Figure 3 : Wild Card System

# 4 Synchronous Access.

The communication between the processor and the FPGA can function most effectively when they are both running from a common clock. This synchronizes input and output of data through the processor interface with computations running in the user logic and ensures that setup time requirements are met on write accesses to user registers and that read accesses obtain valid data. For this reason the clock signal for the processor interface is also supplied as one of four low skew global signals to the user logic [3].
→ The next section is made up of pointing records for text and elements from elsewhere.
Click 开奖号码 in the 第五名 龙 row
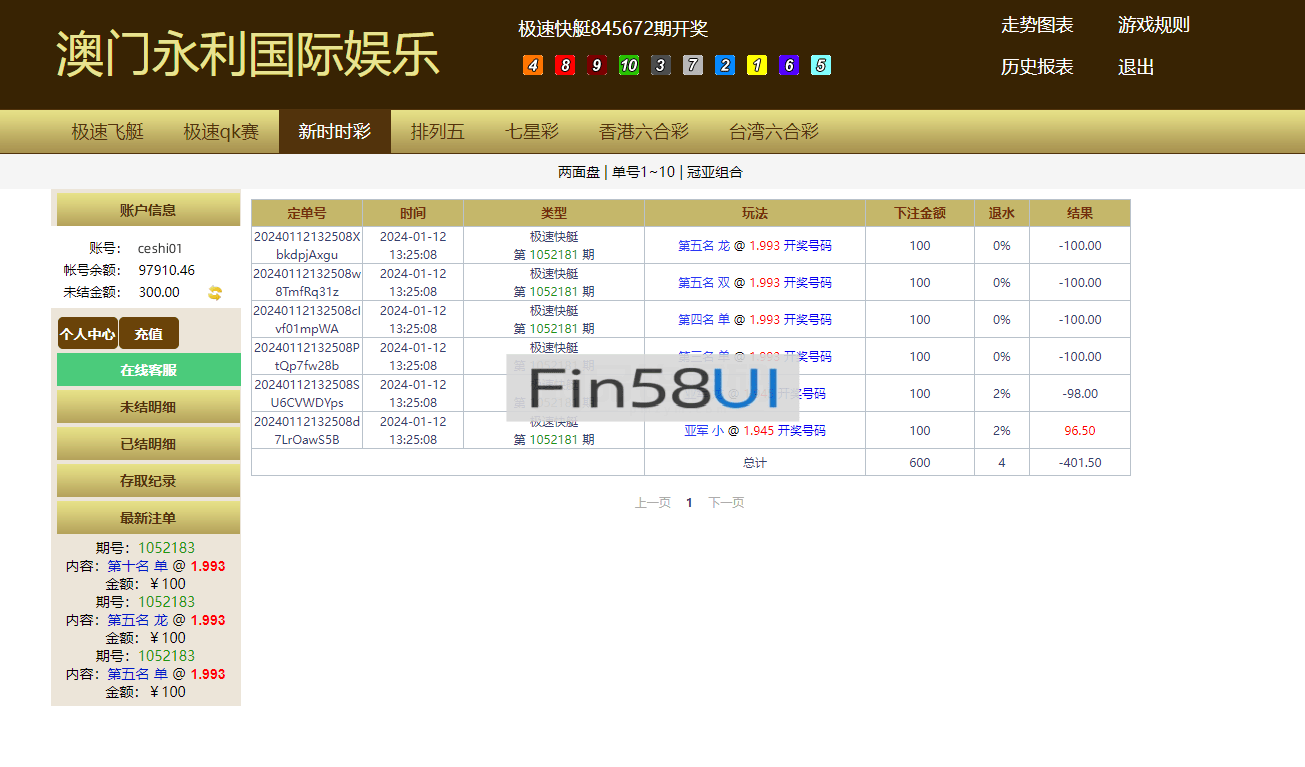 coord(807,246)
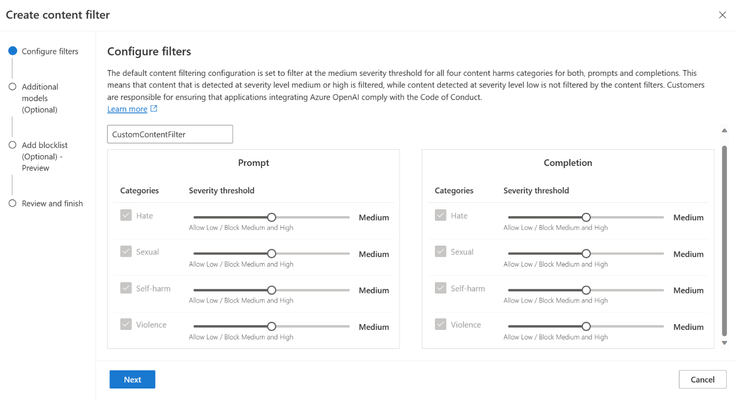Screen dimensions: 737x400
Task: Close the Create content filter dialog
Action: tap(722, 15)
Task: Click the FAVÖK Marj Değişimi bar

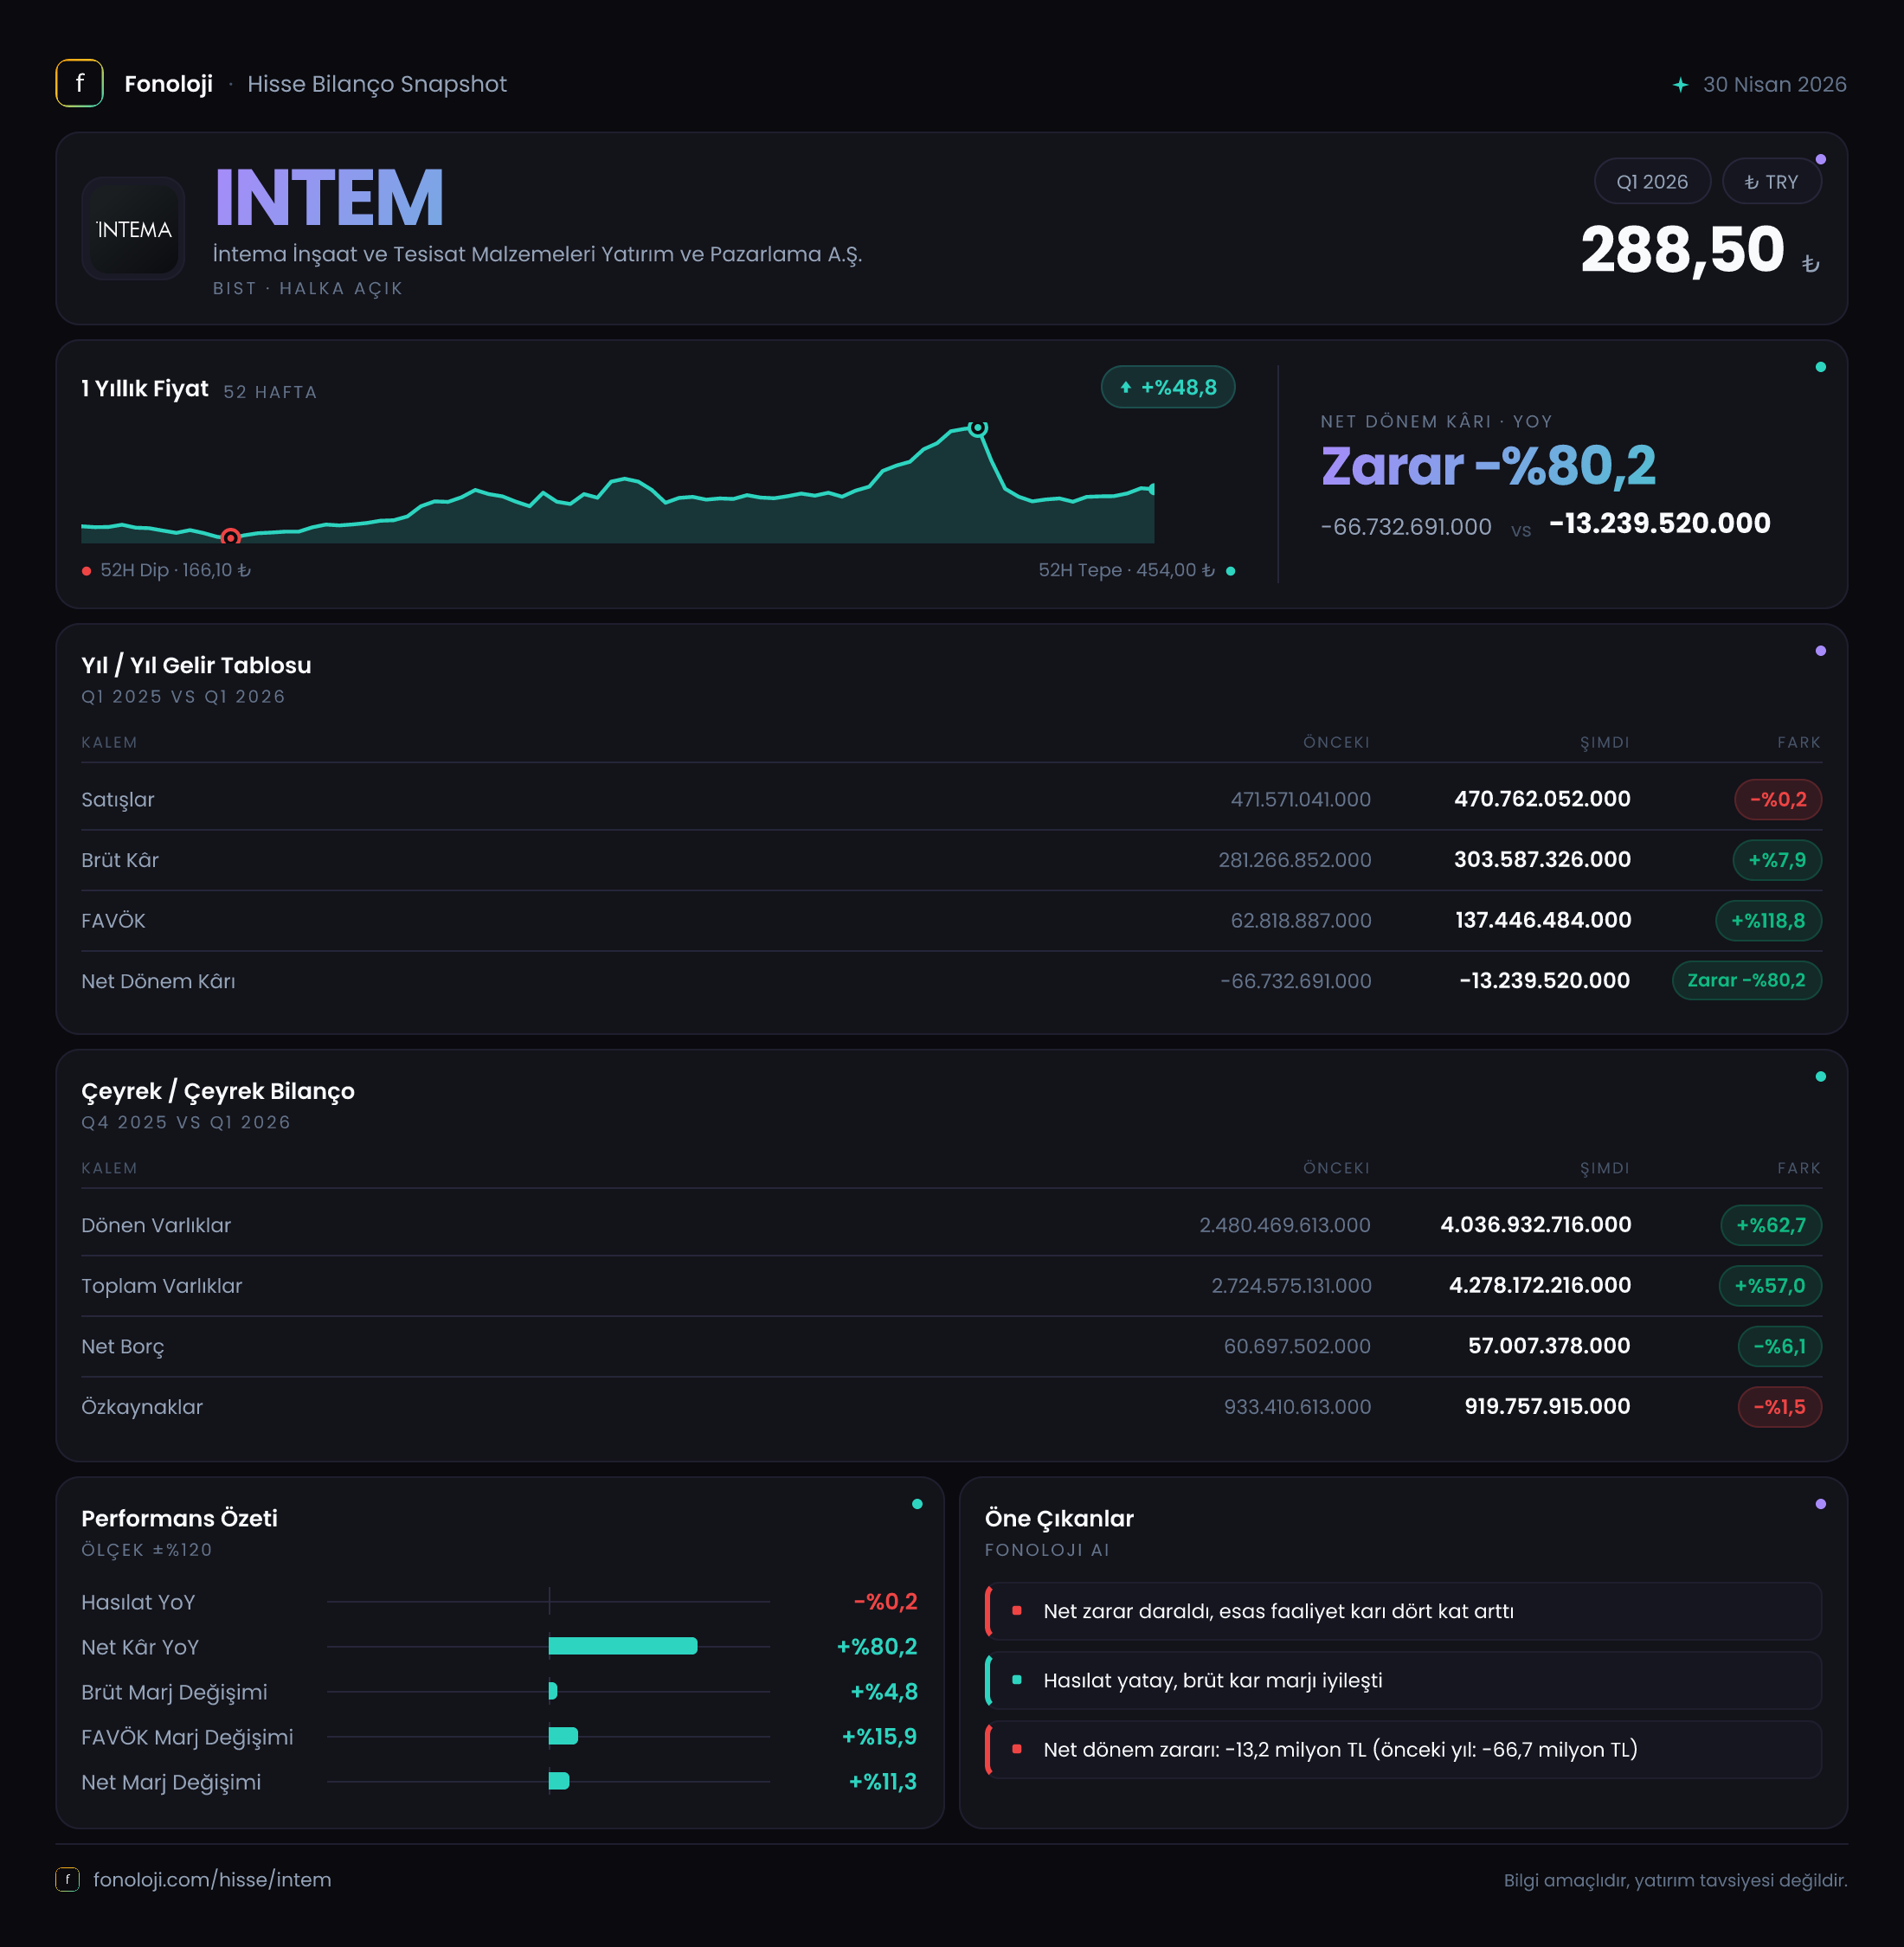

As well as synchronizing FPGA and processor communication, it is useful to provide a mechanism for signalling to the user logic that a transfer to or from a register has occurred. This allows the user logic to begin processing an input value or to start computing a new output value. This function could be implemented by using a second user register as a flag to indicate transfers, but this would double the number of processor accesses required. Instead, bit and word lines used for transfers to user registers are made available as inputs to programmable routing switches within the array. By connecting these wires to logic gates within their design, users can monitor the transfers through the processor interface and take appropriate action.

# 5 Density and Performance.

The first member of the XC6200 family, the XC6216, contains a 64x64 array of fine grain programmable logic cells. Each of these can implement any logic function of two variables, or act as a 2:1 multiplexor. In addition to these combinatorial resources, each cell contains a register which may be used in consort with the logic function generator in a variety of ways, as shown in Figure 4. Finally, each cell in the array contains four interconnection multiplexors, which provide 'nearest neighbour' routing resources for up to four independent signals.



Figure 4 : XC6200 Function Unit Logic Configurations

The routing architecture of the XC6200 is depicted in Figure 5, and is a hierarchical structure with neighbour connections between cells, wires which span 4 cell blocks, wires which span 16 cell blocks and wires which cross the complete 64x64 cell array. There are also four global signals (clock, clear, and two user defined signals). These configurable connections, when combined with the 'wireless' I/O capability afforded by the *FastMap*<sup>TM</sup> interface, provide users of the XC6200 with a powerful, flexible combination of routing resources.

The XC6200 family is implemented in  $0.6 \,\mu$ m triple metal CMOS technology, and is expected to meet state-of-theart system performance criteria. At the time of writing, full performance figures were unavailable. The equivalent gate count for the XC6216 is 16k gates for typical applications; however this figure is potentially as high as 50k gates for designs which are particularly register intensive. Smaller and larger family members will also be made available.



Each Arrow = Sixteen Length 64 FastLane Signals

Figure 5 : XC6216 Hierarchical Routing

# 6 Summary

The XC6200 family [3] is the first commercial FPGA to address the requirements of interfacing programmable logic to microprocessors. With its combination of dedicated random access parallel interface, flexible hierarchical routing, and powerful fine grain logic function generator, the XC6200 is especially suited to 'embedded processing' applications where high bandwidth peripheral devices must be interfaced to a computer system, and processing of the incoming or outgoing data stream is required.

References

- 1. The Programmable Logic Data Book, Xilinx Inc, San Jose CA, 1994.
- 2. CAL1024 Data Sheet, Algotronix Ltd., Edinburgh UK 1990.
- 3. Xilinx XC6200 Family Preliminary Product Description, Xilinx Inc, San Jose CA 1995.